In recent Instagram stories, Xiaxue made fun of the teen activist, labelling Thunberg’s actions as ‘so damn cringe’ and made fun of her for crying. Many regular Singaporean netizens, too, have resorted to ad hominem attacks, with many calling her a “spoiled brat”, “loser”, ungrateful, and more.
But the flak came way before her recent speech. In fact, as early as February this year, she had to respond to rumors circulating about her.
As an environmentalist, it is exasperating, not because they disagree with our views but because they have resorted to mean, personal and hurtful comments. Oftentimes, such comments are uttered not with the intention of changing the receiver’s mind, but simply to hurt them.
Ng, who also finds herself on the receiving end of similar comments, said: “I think I receive the most judgment from people who expect me to do everything perfectly, just because I care about the environment. If I don’t, they see me as a hypocrite.”
However, Ng tries to see the positive in everything. The optimist explained that she takes people’s comments in stride because: “It gives me an opportunity to explain why I do certain things.

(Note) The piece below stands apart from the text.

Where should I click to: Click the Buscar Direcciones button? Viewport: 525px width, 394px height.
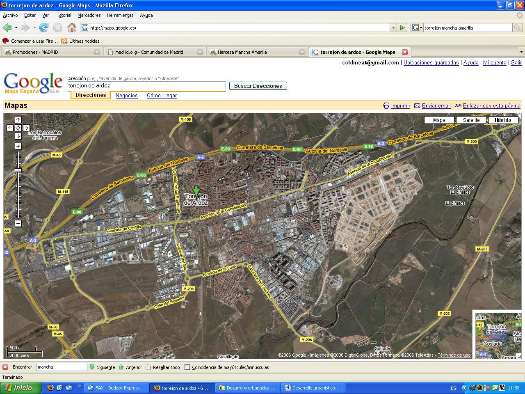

I’m also able to explain that I’m really not doing anything ‘extreme’ at all.”
While being green has always been something I wanted to do, there were definitely times I felt burnt out.
I’d get embarrassed when people stared at me for picking trash up while walking.
I hated getting called a killjoy for not wanting to eat Korean barbecue.
I’d get affected when I shared scholarly articles on Facebook, on the benefits of veganism on our overloaded planet, only to be ridiculed.
I’d get physically tired after spending an hour chopping my food waste into smaller pieces for my worms to eat and break down, alone.
And of course, there were countless warm nights when I’d toss and turn, and longed for a comfortable sleep in a nice, cool air-conditioned room.
I almost gave up.
But after talking to the passionate and positive Ng, I was reminded about why I went green in the first place. Knowing that there are other activists out there persisting in the cause reinvigorated my will.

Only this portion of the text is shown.